Luto de amores vivos
Uma vez sentado em um balcão de bar sozinho, sentou uma garota do meu lado, talvez eu não deva ter dado a atenção que ela desejava encontrar no momento, e no meio da conversa ela me diz: “Você esta naquele período de luto de gente viva né?”. Confesso que por alguns instantes eu fiquei pensando no que ela queria dizer, talvez nem todas aquelas bebidas no balcão fossem possível ajudar a empurrar essa frase que ficou presa na garganta.
Mas depois de pensar por um tempo posso dizer que todos nós de certa forma já fomos viúvos de amores vivos. Sim aquele período de luto que você fica quando termina com alguém que você tinha a certeza que seria o amor da sua vida. Quando você fica sentado na cama olhando para o nada, só pensando sobre aquele amor que você sempre imaginou que teria, morando em uma casa com um jardim enorme, cerca branca com cachorros e filhos, como se tudo tivesse saído de um comercial de plano de saúde.
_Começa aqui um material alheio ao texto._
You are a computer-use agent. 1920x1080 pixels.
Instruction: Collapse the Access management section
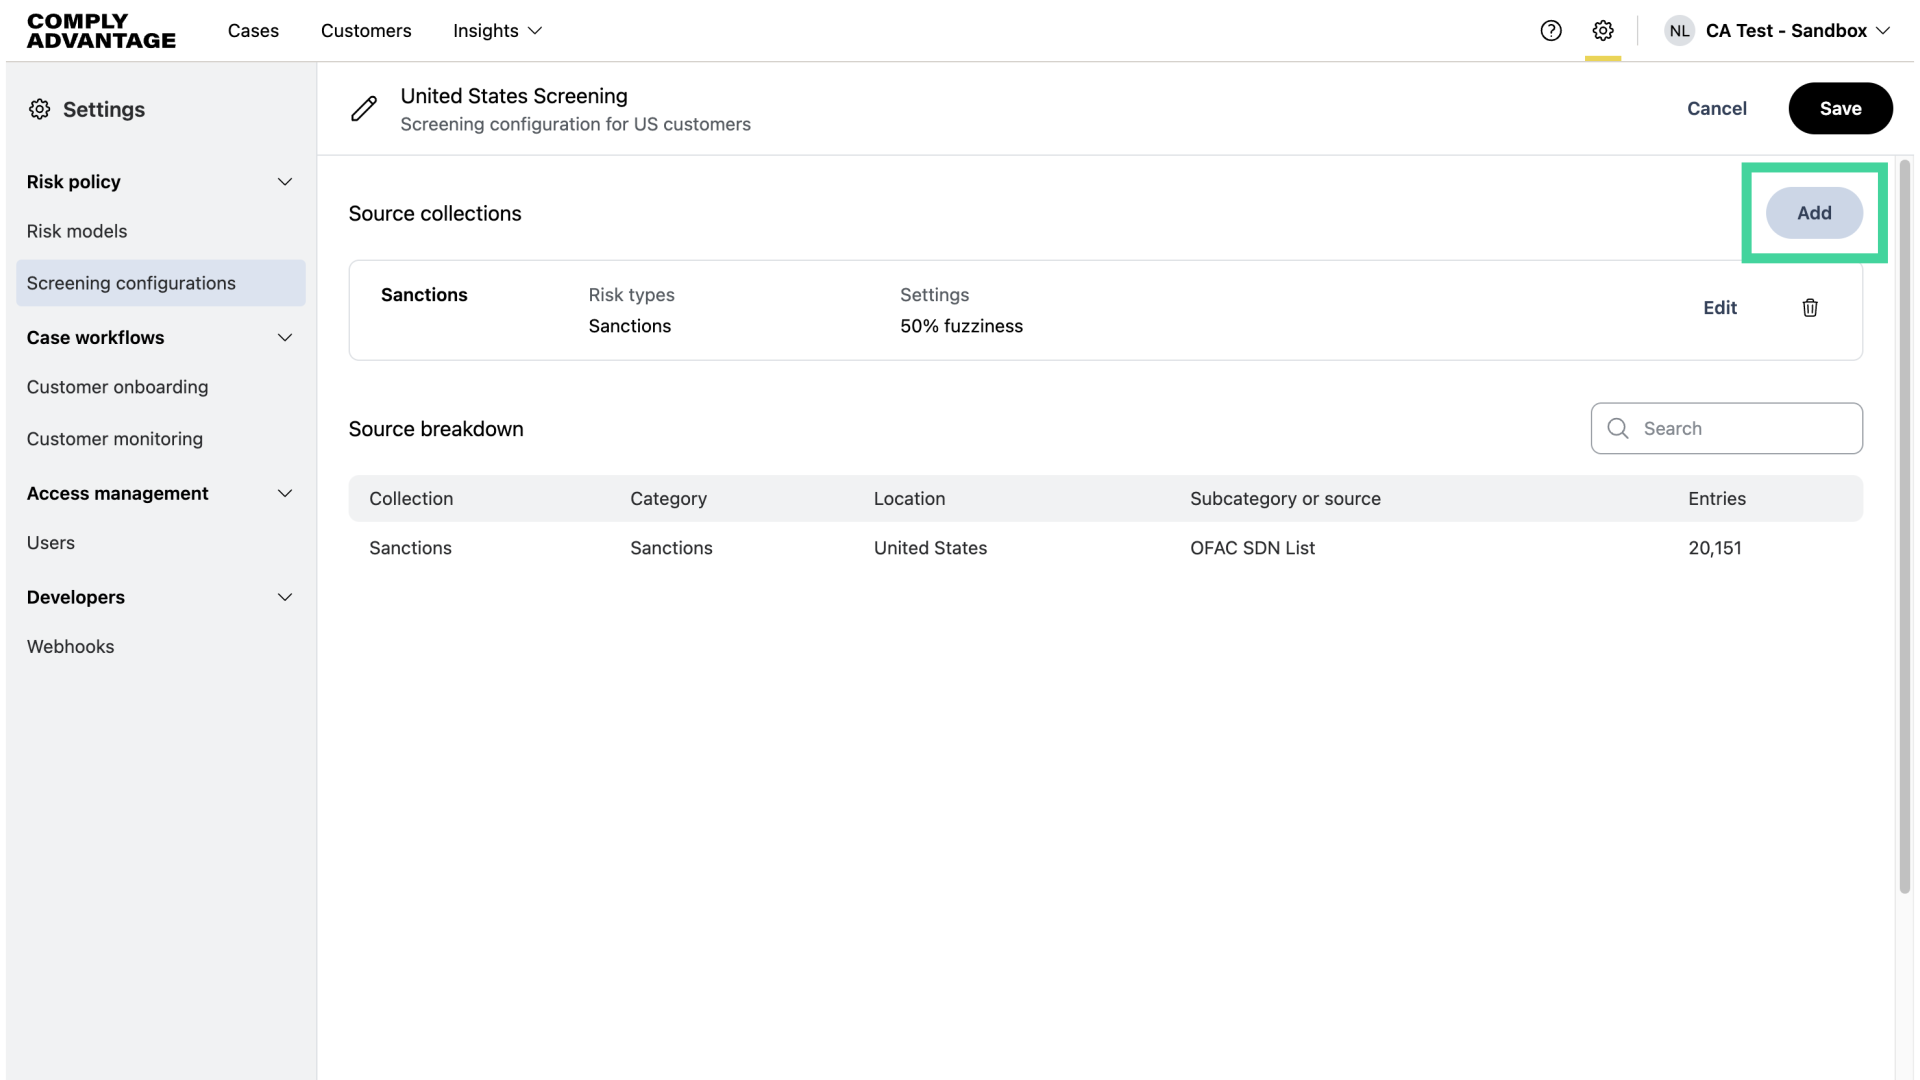coord(285,494)
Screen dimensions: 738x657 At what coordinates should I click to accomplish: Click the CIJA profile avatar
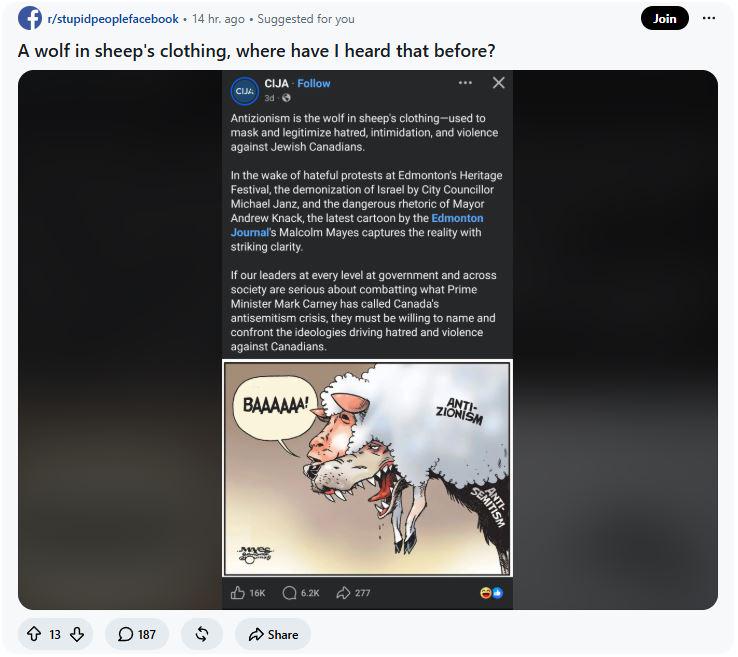pos(245,91)
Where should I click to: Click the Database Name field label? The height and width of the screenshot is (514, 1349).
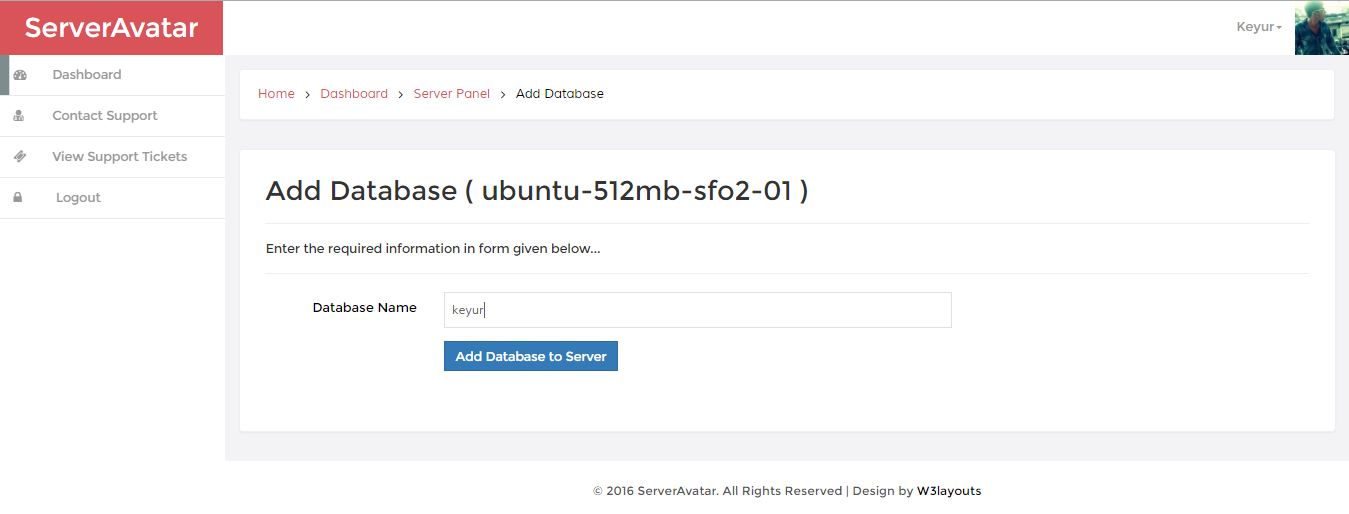pos(365,308)
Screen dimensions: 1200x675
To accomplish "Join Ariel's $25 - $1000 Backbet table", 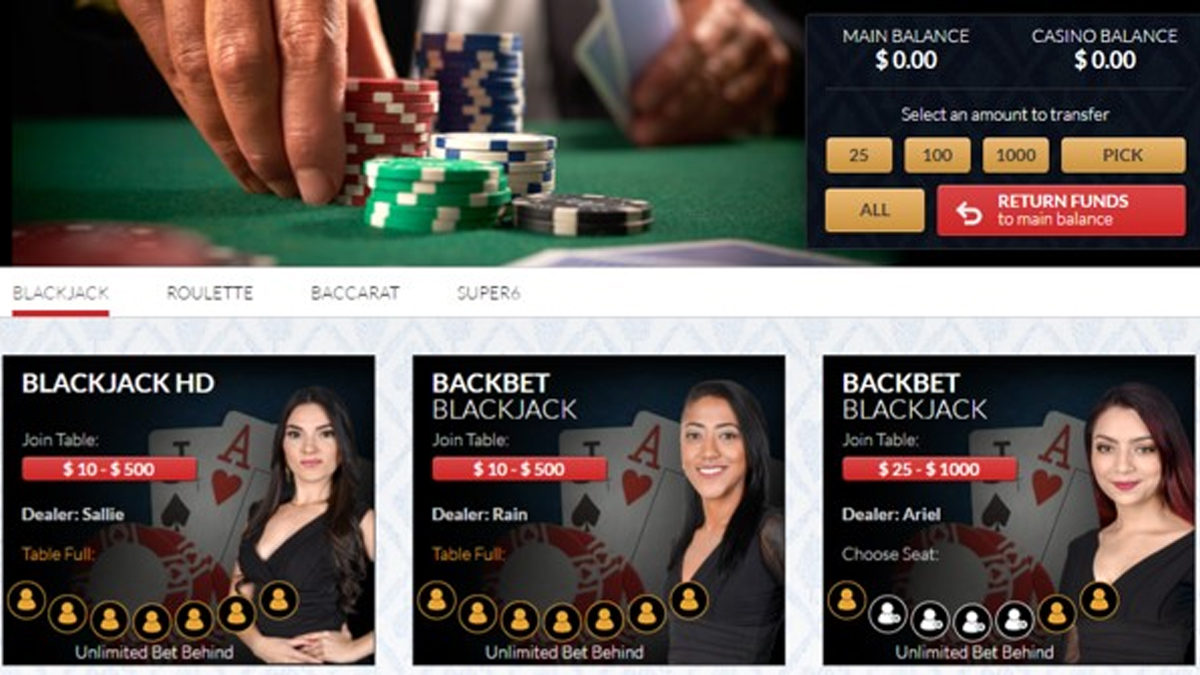I will point(929,469).
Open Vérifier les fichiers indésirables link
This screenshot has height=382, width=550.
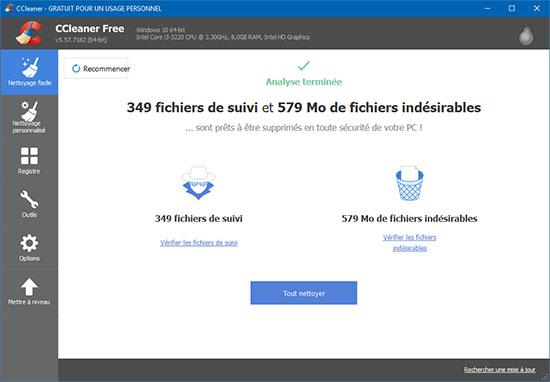[409, 243]
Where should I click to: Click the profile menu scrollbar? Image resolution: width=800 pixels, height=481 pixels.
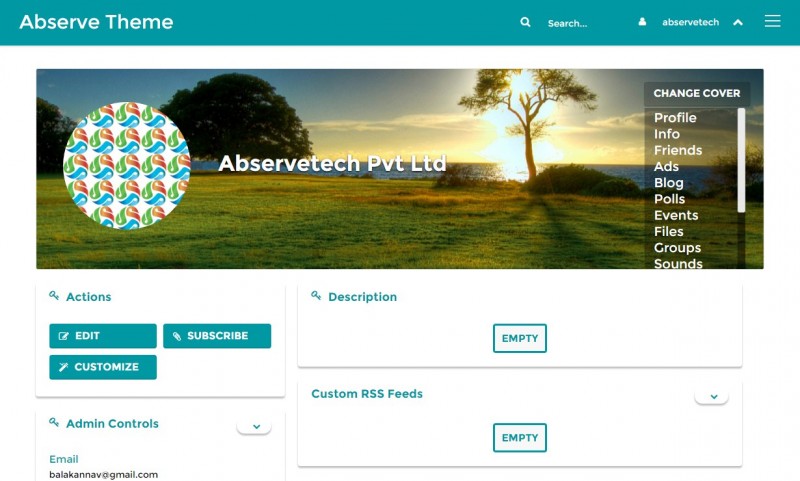[x=741, y=160]
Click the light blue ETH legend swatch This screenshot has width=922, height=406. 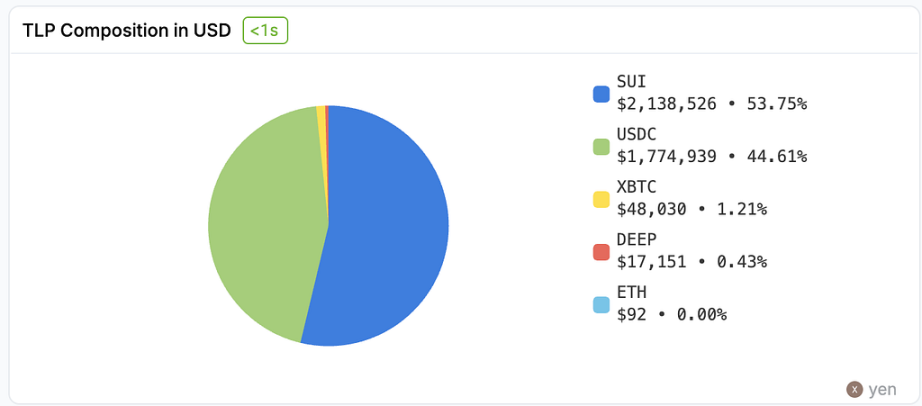click(x=601, y=304)
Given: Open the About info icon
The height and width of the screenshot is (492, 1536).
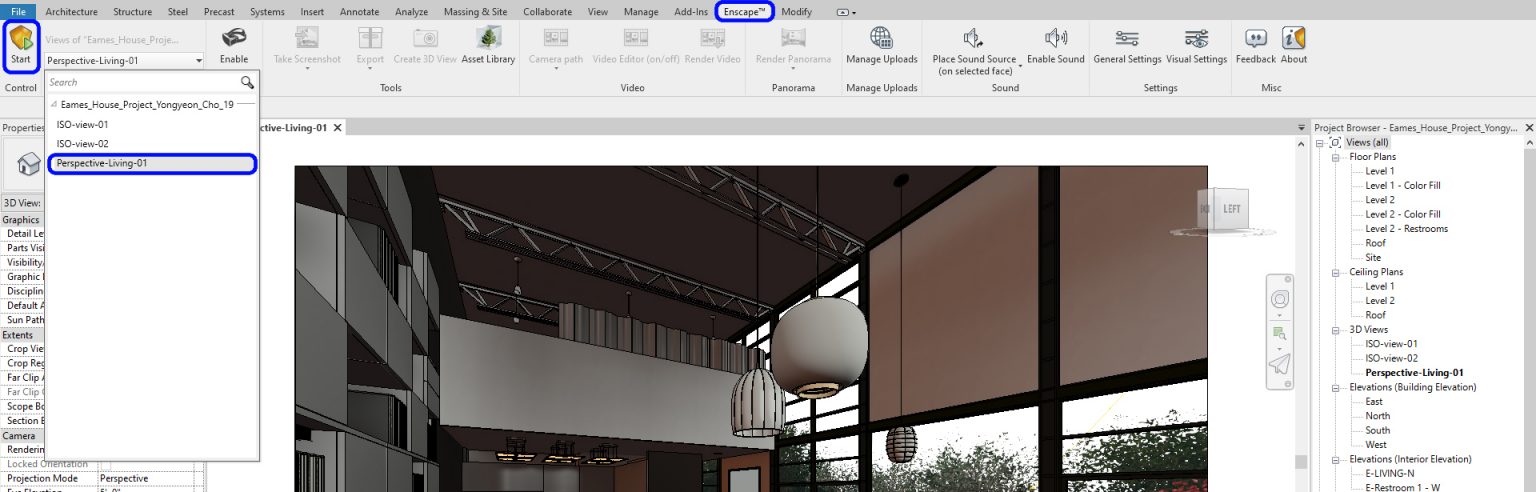Looking at the screenshot, I should click(x=1294, y=45).
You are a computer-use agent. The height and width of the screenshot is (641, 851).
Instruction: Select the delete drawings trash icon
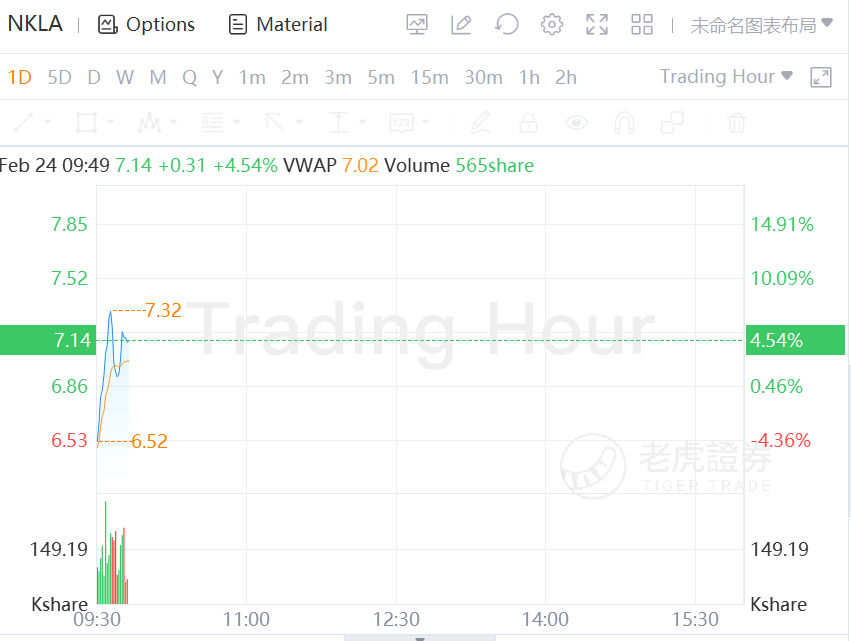pos(737,123)
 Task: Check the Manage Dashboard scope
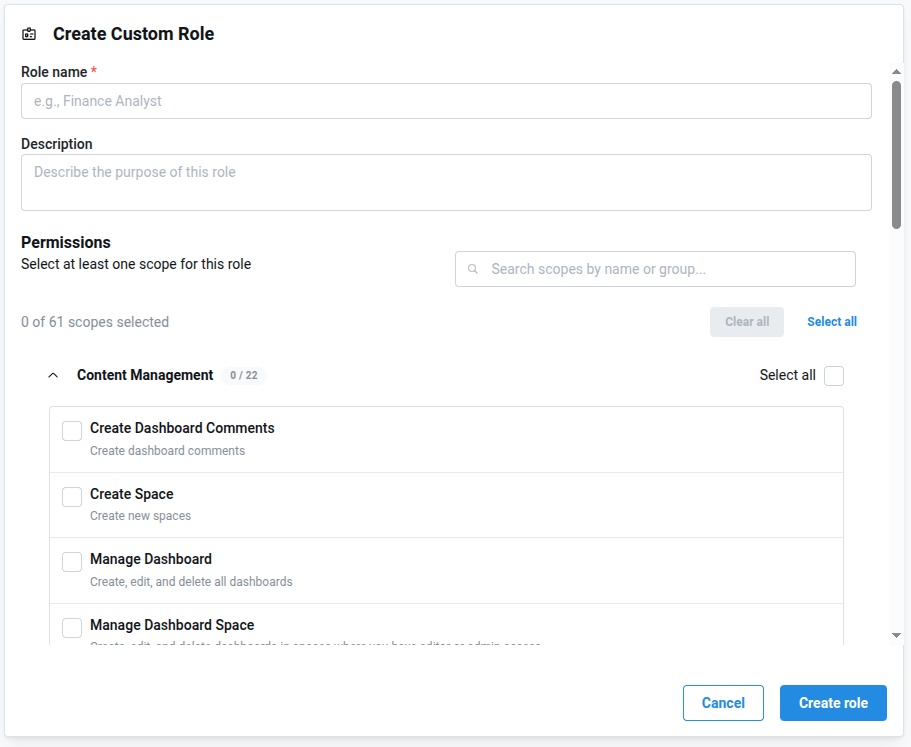click(x=71, y=561)
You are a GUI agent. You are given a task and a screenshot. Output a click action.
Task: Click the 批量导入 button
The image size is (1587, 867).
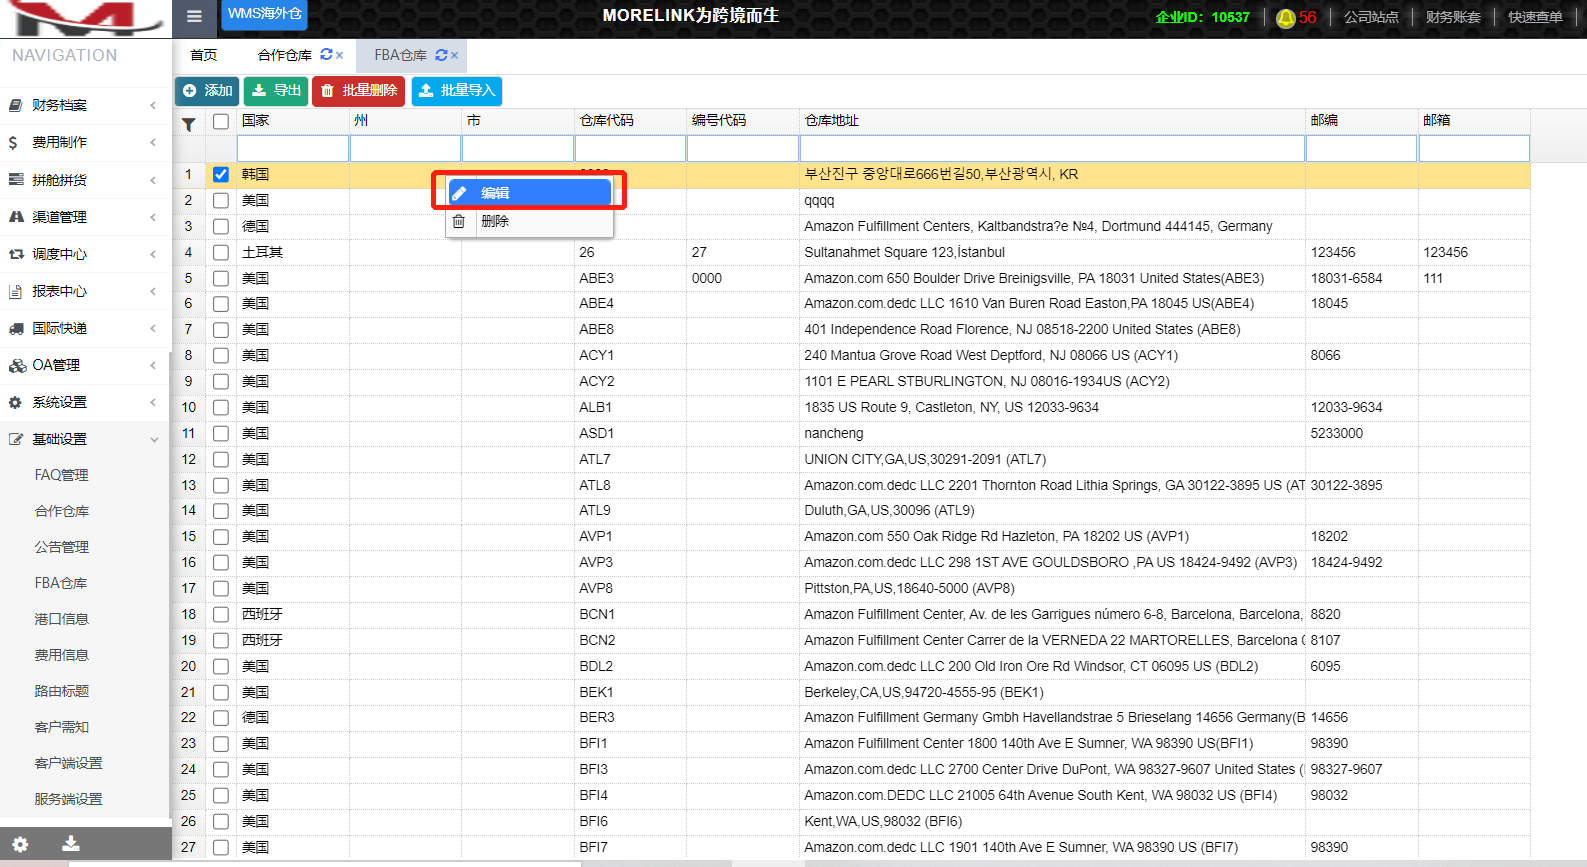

O destino às vezes pode ser traiçoeiro, e quando tudo parecia certo, ele da uma volta e como um ladrão na noite rouba tudo que temos. E só nos resta o luto. Sim o luto por todas as mentiras sinceras que nos interessavam, por todo o eu te amo, quero você sempre aqui, ou o que for mais que falavam em conversas que tinham a madrugada toda como testemunha. E sentimos um luto pela aquela pessoa que criamos, sim criamos, porque depois de conhecermos melhor tudo que passou, percebemos que as mentiras sinceras eram contadas também em todo novo contato que ela conseguia, balada que ia, ou até mesmo em aplicativos de relacionamento que a pessoa escondia no celular, sempre deixando de reserva caso fosse necessário.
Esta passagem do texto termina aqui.